- Document excerpt
Six hundred miles to the southeast of Addis Ababa, Ethiopia’s Somali region is hungry, too – or more accurately, it is thirsty.

By Ryan Lenora Brown (Correspondent, CS Monitor) |

Battered by drought and civil wars, more than 20 million people from Yemen to Tanzania are at risk of starvation in what aid workers call the largest humanitarian crisis since World War II. But over the past two decades, nations that once produced searing images of famine’s toll have moved to thwart it by strengthening community resilience. Our reporters traveled to Madagascar, Ethiopia, and Somaliland to investigate the daunting challenges as well as the long-term efforts that are saving lives.

Addis Ababa is hungry. These days, Ethiopia’s capital seems to need more of almost everything: land for factories, shopping malls and highways; steel and concrete to build new skyscrapers; lanky rods of eucalyptus to scaffold their skeletons as they rise. Addis needs more roads, schools, houses, and cars. It needs apartment buildings for its migrants, and five-star hotels for the unending parade of diplomats attending African Union meetings in the glossy new Chinese-bankrolled headquarters at the center of town. The city fills out and up, seemingly insatiable, nibbling into surrounding farmland and poking higher and higher into the smoggy highland sky.

Six hundred miles to the southeast, meanwhile, Ethiopia’s Somali region is hungry, too – or more accurately, it is thirsty. It hasn’t rained here – at least, not enough – in more than a year, and more rain isn’t expected until October. It’s already been long enough that grazing lands have grown huge bald spots, and intake at pediatric malnutrition wards has doubled. It’s long enough that ribs ripple visibly beneath the skin of those few cows and camels that have survived, and long enough to leave thousands of young people stranded in romantic purgatory: engaged, in love, but without the money to pay yarad, the traditional Somali bride price.

Unlike in Addis Ababa, where old Soviet Ladas jostle for space with high-end SUVs on traffic-clogged streets, practically the only vehicles on the roads here are ancient, bug-eyed Mercedes cargo trucks carting water and food aid into remote towns.

- Data extracts
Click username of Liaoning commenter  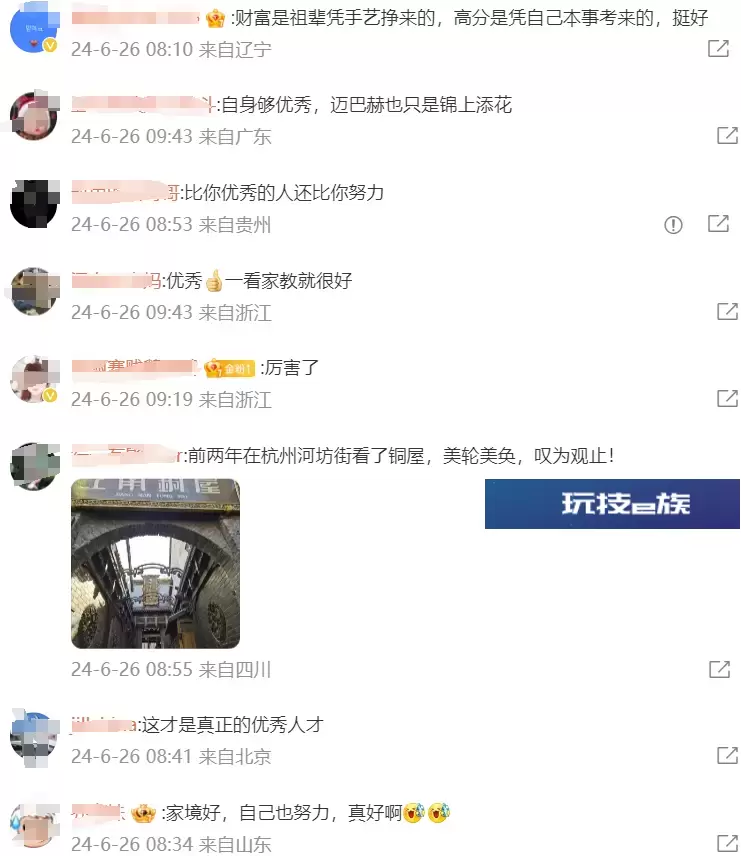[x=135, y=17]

--

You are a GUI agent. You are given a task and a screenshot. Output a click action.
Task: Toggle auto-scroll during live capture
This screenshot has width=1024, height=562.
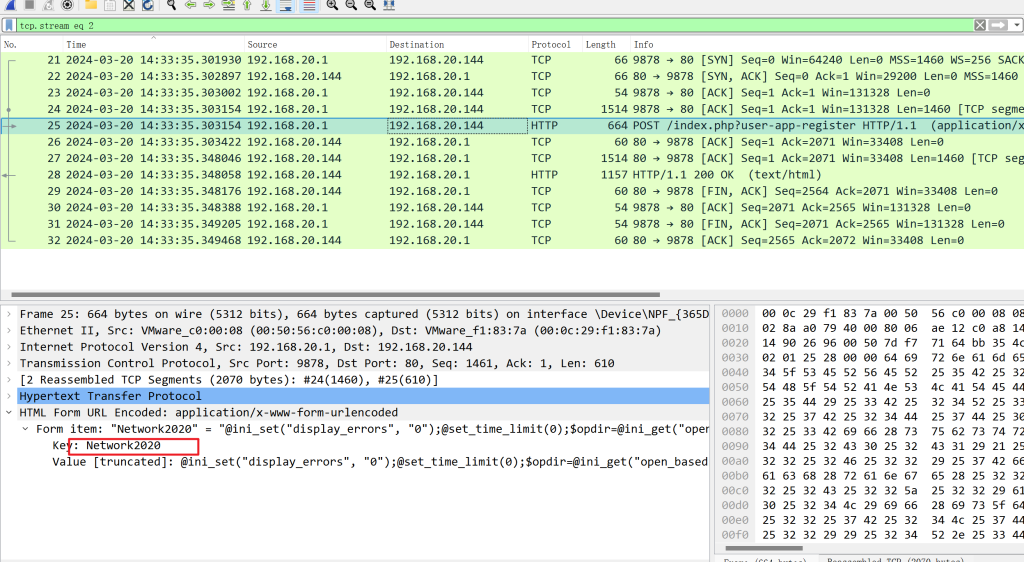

...

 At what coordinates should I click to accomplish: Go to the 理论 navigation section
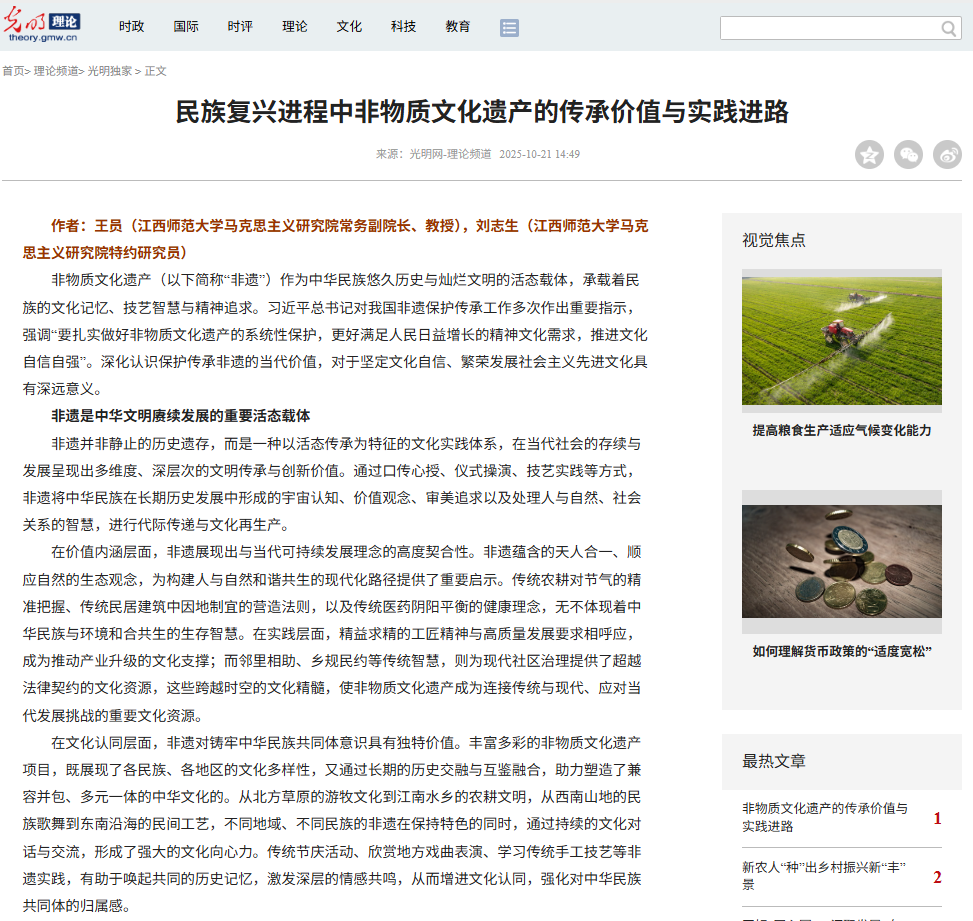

- About this exercise
Render this sentence from the piece on hunger and drought in Ethiopia in Spanish: "It hasn't rained here – at least, not enough – in more than a year, and more rain isn't expected until October." The material placed after the text stands on its own and has no connection to it.

- Output of the task
Aquí no ha llovido —al menos, no lo suficiente— en más de un año, y no se esperan más lluvias hasta octubre.